Problems to solve
**1)** Reproduce everything in the exchange on authorship limits from "Northwestern University, Chicago, IL" down to "decisions about authorship.".
**2)** Using the exchange on authorship limits, decide whether each statement agrees with it. Answer yes or no, and quote the deciding words. (a) The Journal's earlier policy restricted how many authors an article could have. (b) Dr. Drazen holds that the Journal's editors should make the final decisions about authorship. (c) Jayesh Mehta and Seema Singhal are listed with Northwestern University.
**3)** In the exchange on authorship limits, what do Drs. Mehta and Singhal want the Journal to require authors to declare?

Quoted passage

- - - - - - -


    Authorship Limits

    N Engl J Med 2002; 347:1118October 3, 2002

    To the Editor:

    The change in the Journal’s policy on authorship (July 4 issue),1 which previously restricted the number of authors for an article, is appropriate and is to be welcomed. However, this change does not protect persons who have contributed substantially to a scientific work but who are deliberately excluded from the list of authors. To avoid this problem, we suggest that the Journal go a step beyond the guidelines of the International Committee of Medical Journal Editors2 and require authors to declare that no person who would meet the criteria for authorship has been excluded.

    Jayesh Mehta, M.D.
    Seema Singhal, M.D.
    Northwestern University, Chicago, IL 60611

    1 Drazen JM, Curfman GD. On authors and contributors. N Engl J Med 2002;347:55-55

    2 Authorship. Philadelphia: International Committee of Medical Journal Editors, October 2001. (Accessed September 13, 2002, at

    .Author/Editor Response

    Dr. Drazen replies:

    Drs. Mehta and Singhal raise the issue of exclusion of authors. We believe that the onus lies with the corresponding author to ensure that all named authors meet authorship criteria. It stands to reason that the corresponding author would also be responsible for ensuring that all authors who merited inclusion were included. Such matters need to be adjudicated locally, with the corresponding author making the final decisions about authorship.

    Jeffrey M. Drazen, M.D.

  4. I wonder how accurate medical textbooks are? I mean, textbooks are written based on published research. I am sure authors don’t really do a through search, weigh the evidence or cross check every fact.
    At one Cochrane Review workshop I attended, I happened to sit next to a Professor (and author of many books) who did not quite understand how randomisation was done in RCT’s.
    I am sure the day is not far off when medical students will ask us to defend our exam marking scheme in court.

  5. This kind of thing leaves me completely baffled.

- - - - - - -

Listed records
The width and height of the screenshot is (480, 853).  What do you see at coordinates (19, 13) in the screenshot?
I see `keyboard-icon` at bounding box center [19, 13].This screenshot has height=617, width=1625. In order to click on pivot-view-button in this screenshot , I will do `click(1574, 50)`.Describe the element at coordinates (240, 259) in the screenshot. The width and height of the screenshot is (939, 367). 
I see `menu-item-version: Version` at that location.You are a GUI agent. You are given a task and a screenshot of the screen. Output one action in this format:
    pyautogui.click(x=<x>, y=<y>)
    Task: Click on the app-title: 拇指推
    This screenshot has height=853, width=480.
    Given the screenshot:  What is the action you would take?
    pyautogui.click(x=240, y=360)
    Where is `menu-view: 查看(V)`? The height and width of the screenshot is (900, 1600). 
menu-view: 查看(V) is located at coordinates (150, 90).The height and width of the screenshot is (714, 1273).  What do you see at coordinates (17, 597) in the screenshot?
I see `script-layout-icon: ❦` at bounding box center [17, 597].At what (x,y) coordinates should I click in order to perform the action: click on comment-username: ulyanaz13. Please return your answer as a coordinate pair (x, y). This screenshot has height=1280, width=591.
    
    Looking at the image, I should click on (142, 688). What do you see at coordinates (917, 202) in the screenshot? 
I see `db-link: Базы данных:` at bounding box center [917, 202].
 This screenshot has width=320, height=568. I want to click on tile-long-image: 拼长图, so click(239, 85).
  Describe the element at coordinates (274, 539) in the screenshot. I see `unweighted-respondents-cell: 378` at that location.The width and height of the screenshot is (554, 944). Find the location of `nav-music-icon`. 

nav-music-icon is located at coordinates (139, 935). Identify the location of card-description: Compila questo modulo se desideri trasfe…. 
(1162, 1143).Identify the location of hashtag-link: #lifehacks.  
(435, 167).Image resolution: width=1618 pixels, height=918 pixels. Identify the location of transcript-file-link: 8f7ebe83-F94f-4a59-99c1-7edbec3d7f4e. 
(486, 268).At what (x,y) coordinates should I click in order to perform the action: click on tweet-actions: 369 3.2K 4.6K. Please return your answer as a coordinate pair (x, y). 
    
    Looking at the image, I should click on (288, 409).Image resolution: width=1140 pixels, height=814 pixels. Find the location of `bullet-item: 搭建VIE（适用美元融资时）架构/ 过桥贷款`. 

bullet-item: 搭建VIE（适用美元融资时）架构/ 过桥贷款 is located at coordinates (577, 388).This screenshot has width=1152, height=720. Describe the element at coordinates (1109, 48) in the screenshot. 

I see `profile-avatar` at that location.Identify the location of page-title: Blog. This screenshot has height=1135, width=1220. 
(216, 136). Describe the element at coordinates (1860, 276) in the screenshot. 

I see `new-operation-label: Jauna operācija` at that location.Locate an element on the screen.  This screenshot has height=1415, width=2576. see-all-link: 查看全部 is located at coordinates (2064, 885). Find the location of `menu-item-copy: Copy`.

- - - - - - -

Answers to the problems
**1)**
Northwestern University, Chicago, IL 60611

    1 Drazen JM, Curfman GD. On authors and contributors. N Engl J Med 2002;347:55-55

    2 Authorship. Philadelphia: International Committee of Medical Journal Editors, October 2001. (Accessed September 13, 2002, at

    .Author/Editor Response

    Dr. Drazen replies:

    Drs. Mehta and Singhal raise the issue of exclusion of authors. We believe that the onus lies with the corresponding author to ensure that all named authors meet authorship criteria. It stands to reason that the corresponding author would also be responsible for ensuring that all authors who merited inclusion were included. Such matters need to be adjudicated locally, with the corresponding author making the final decisions about authorship.

**2)**
(a) Yes: "which previously restricted the number of authors for an article"
(b) No: "Such matters need to be adjudicated locally, with the corresponding author making the final decisions about authorship."
(c) Yes: "Northwestern University, Chicago, IL 60611"

**3)** That no person who would meet the criteria for authorship has been excluded.